As the name “X” suggests, the jury is still out on what this particle really is. Many scientists believe that it is an exotic state. Some of them proposed that X is a "tetraquark”  - a fascinating object that consists of a diquark, composed of a charm quark and an up quark, and an antidiquark, composed of the corresponding antiquarks. Others think that X could be a "meson molecule" consisting of two charmed mesons. Other explanations have been proposed as well.

The newly observed decay is a result of a sophisticated analysis of the large data sample that the CMS experiment recorded during the three-year-long period from 2016 through 2018. Both the ϕ meson and X(3872) live for only a fleeting moment and decay into other, well-established particles. The ϕ meson is detected as a pair of oppositely charged kaons – the lightest strange particles. At the same time, X disintegrates in a more complicated way, into a J/ψ particle and two oppositely charged pions.

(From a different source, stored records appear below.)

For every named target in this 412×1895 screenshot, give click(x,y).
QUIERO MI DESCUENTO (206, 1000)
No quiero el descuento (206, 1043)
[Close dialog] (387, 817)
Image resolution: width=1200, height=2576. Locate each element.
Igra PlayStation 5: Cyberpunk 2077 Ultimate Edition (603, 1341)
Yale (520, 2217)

Figure 1: Sketch of the production of a B0s particle, and its decay to muons, pions, and kaons

The J/ψ particle was the first charmed particle ever observed (in 1974); the event often referred to as the "November Revolution". Two groups of physicists, one working on the East Coast of the United States at the Brookhaven National Lab, and one from the Stanford Linear Accelerator Center on the West Coast, have discovered it simultaneously, but could not agree on the name. Hence this particle is the only one that has two names: J and ψ, combined in the compound name "J/ψ”. The significance of that half-a-century old discovery is that before the discovery, physicists thought that there were only three quarks in Nature: up, down, and strange. The observation of the fourth, charm quark, which is what the J/ψ particle is made of, soon confirmed that the number of quarks is twice as large, with the fifth (beauty) and the sixth (top) quark discoveries to follow in the 1980s and the 1990s. The J/ψ particle is detected in CMS via its decay into a pair of muons. Thus, the new B0s decay produces six particles: two pions, two kaons, and two muons, which is quite a zoo! The Figures 2 and 3 show the B0s  → X(3872) ϕ and X(3872) → J/ψ π+π- signals observed by CMS, which are seen as characteristic peaks ("resonances") in the mass spectrum of the decay products.

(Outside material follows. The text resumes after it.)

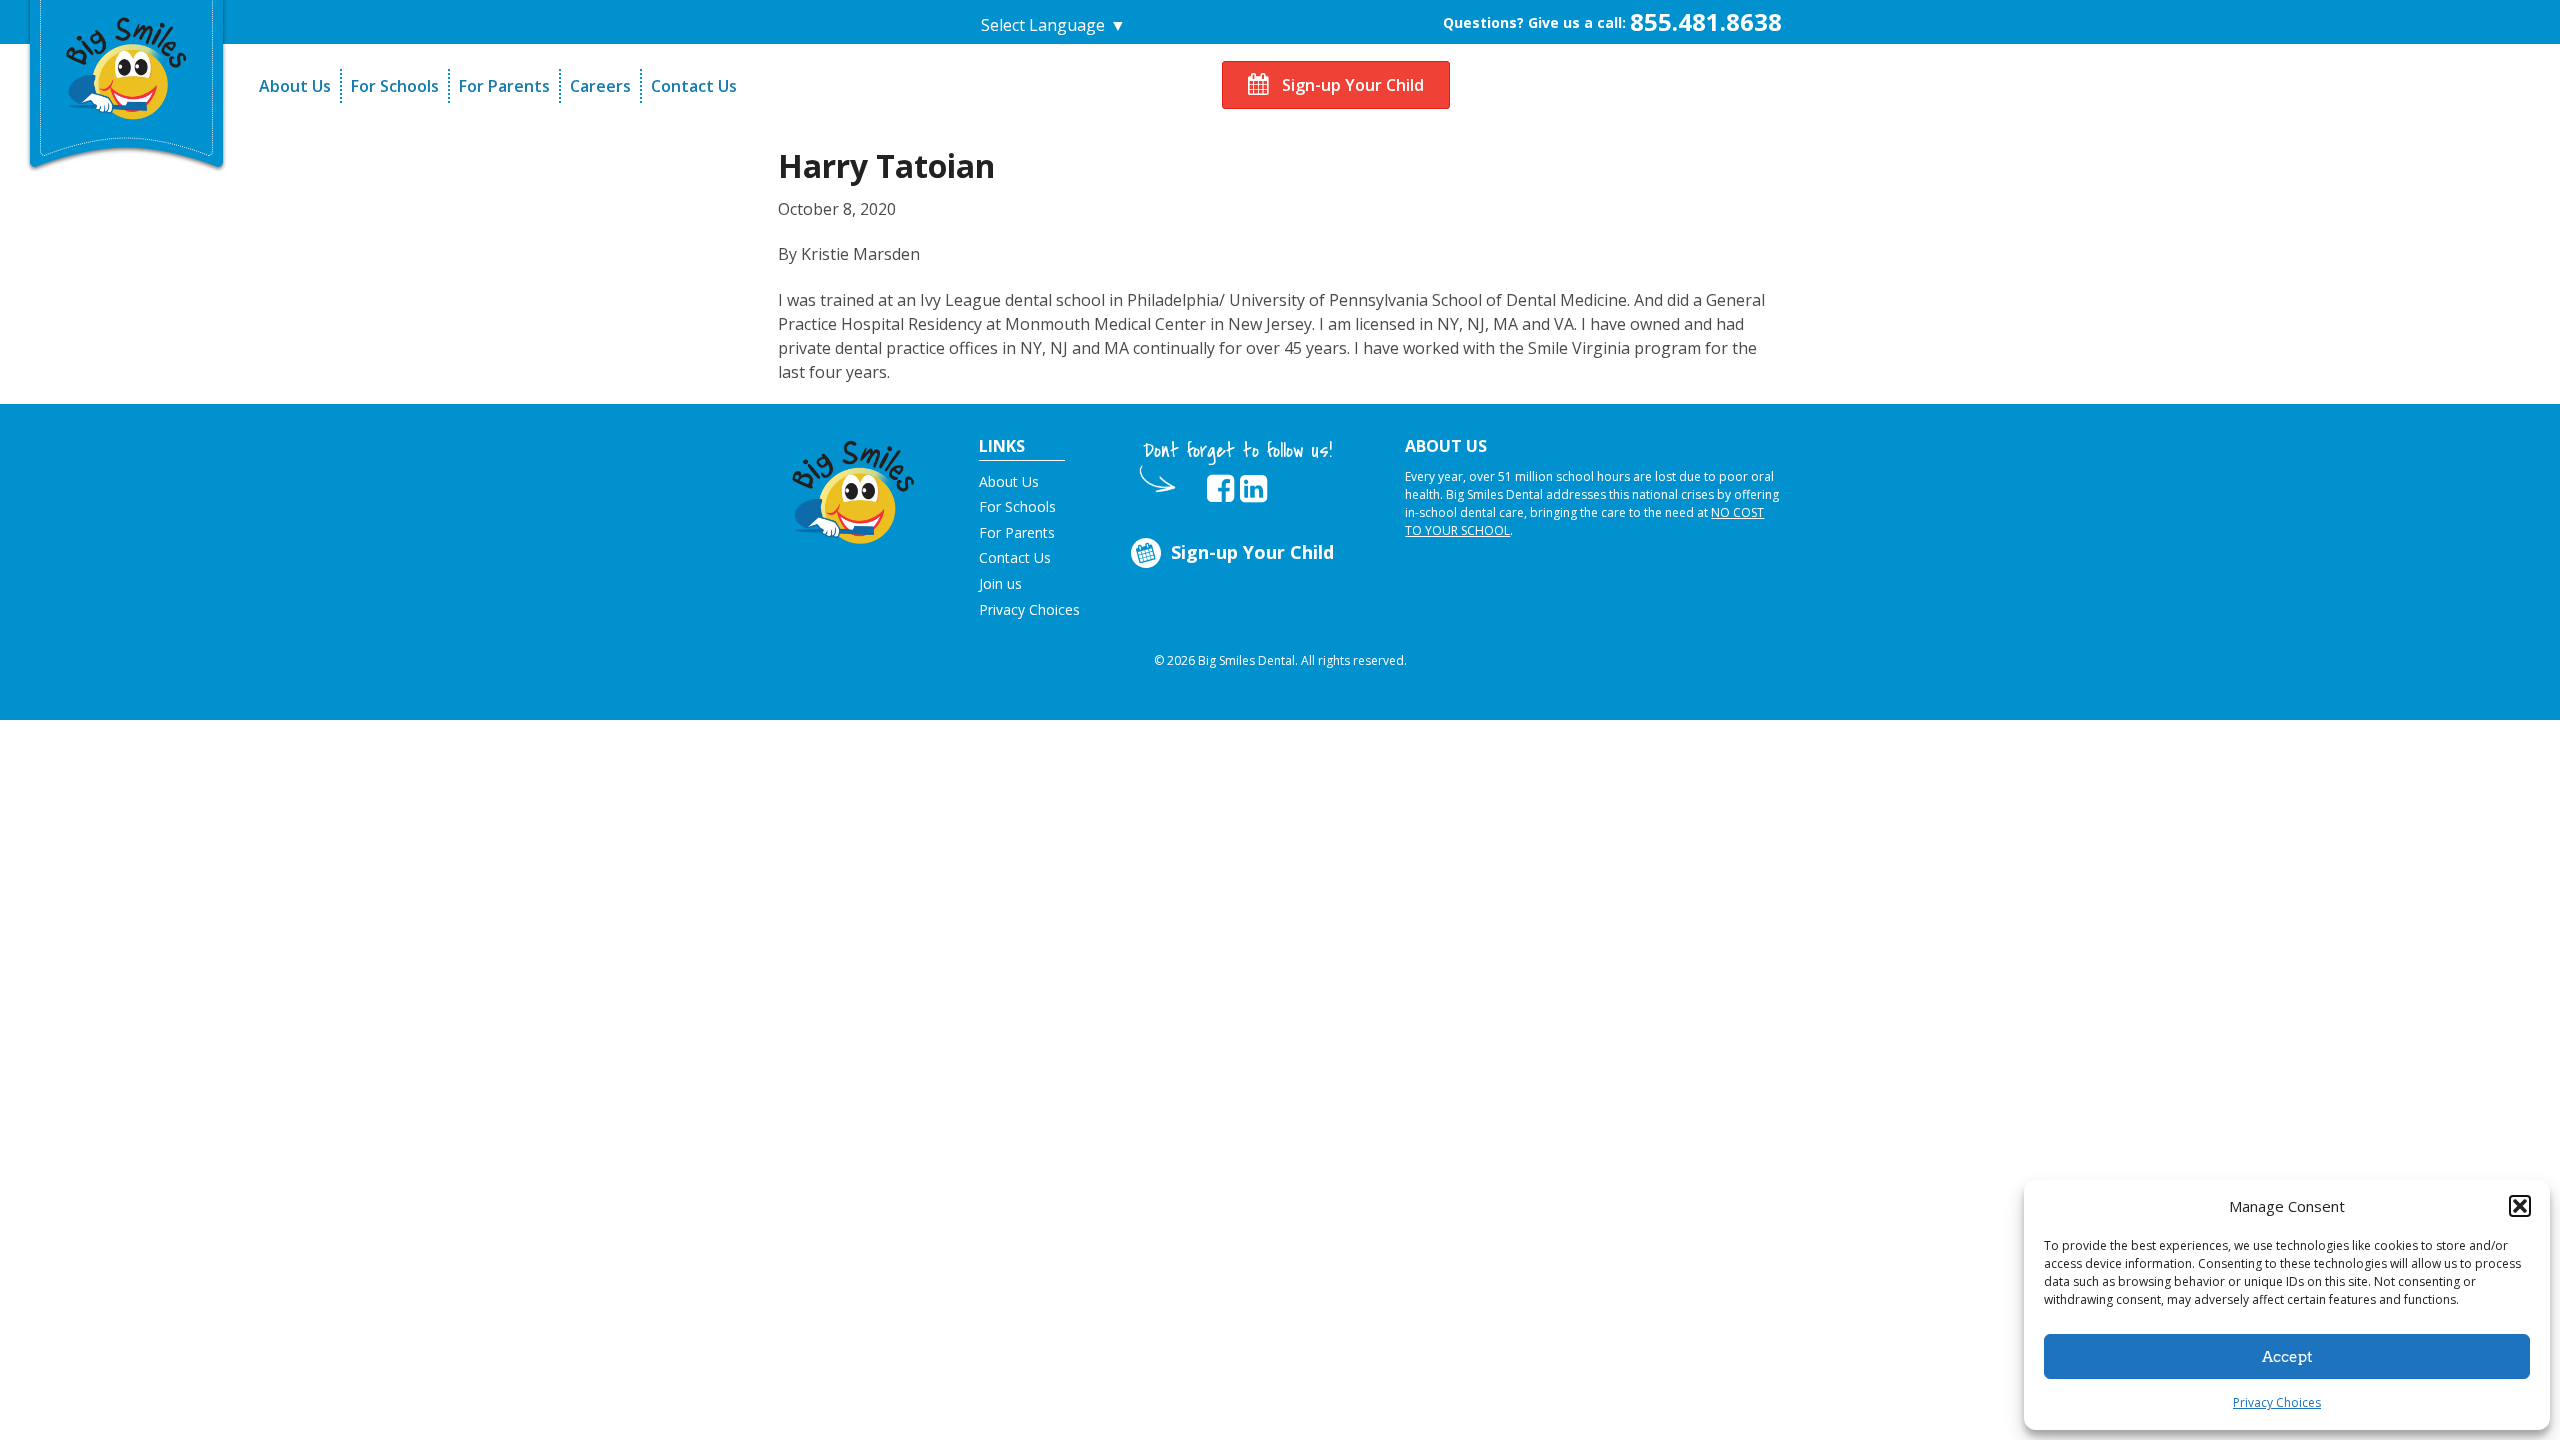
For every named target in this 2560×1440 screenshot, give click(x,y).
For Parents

Figure 2: The reconstructed mass distribution of X(3872) ϕ after removal of the background. The peak corresponds to the B0s signal.

Figure 3: The reconstructed mass distribution of J/ψ π+π-. The peak corresponds to X(3872) signal.

What makes the new observation particularly interesting is that the rate at which B0s decays to X(3872) ϕ is about twice as low as that for the previously observed B+ → X(3872) K+ decay. This B+ meson decay is a close analogue of the new decay, as the B+ meson is a cousin of the B0s meson, in which the strange quark is replaced with the up quark, while the K+ meson is similarly related to the ϕ meson. The fact that the two measured decay rates differ from one the other points to an important difference between the strange and up quarks in these decays, making the discrete charm of the X particle ever more strange!